* _EXERCISE TASK_
Copy every one of the rows below word for word, and leave the pictures out of your copy.

+--

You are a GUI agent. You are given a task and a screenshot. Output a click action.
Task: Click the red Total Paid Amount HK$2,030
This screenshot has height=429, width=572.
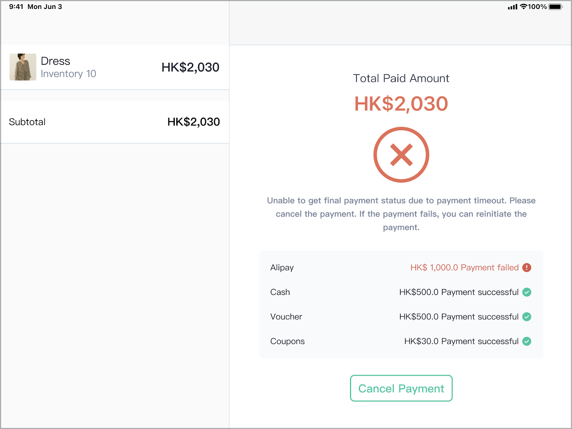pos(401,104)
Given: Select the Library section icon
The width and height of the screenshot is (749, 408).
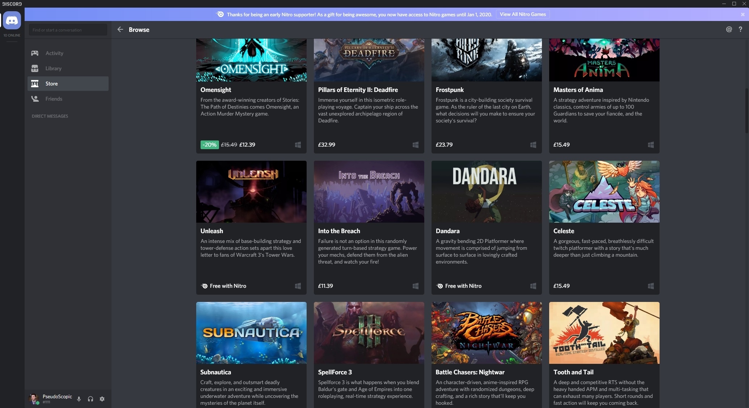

+--

* _WRITTEN SOLUTION_
You are a GUI agent. You are given a task and a screenshot. Output a click action.
Task: Click the red Total Paid Amount HK$2,030
This screenshot has height=429, width=572.
pos(401,104)
Given: Select the Library section icon
The width and height of the screenshot is (749, 408).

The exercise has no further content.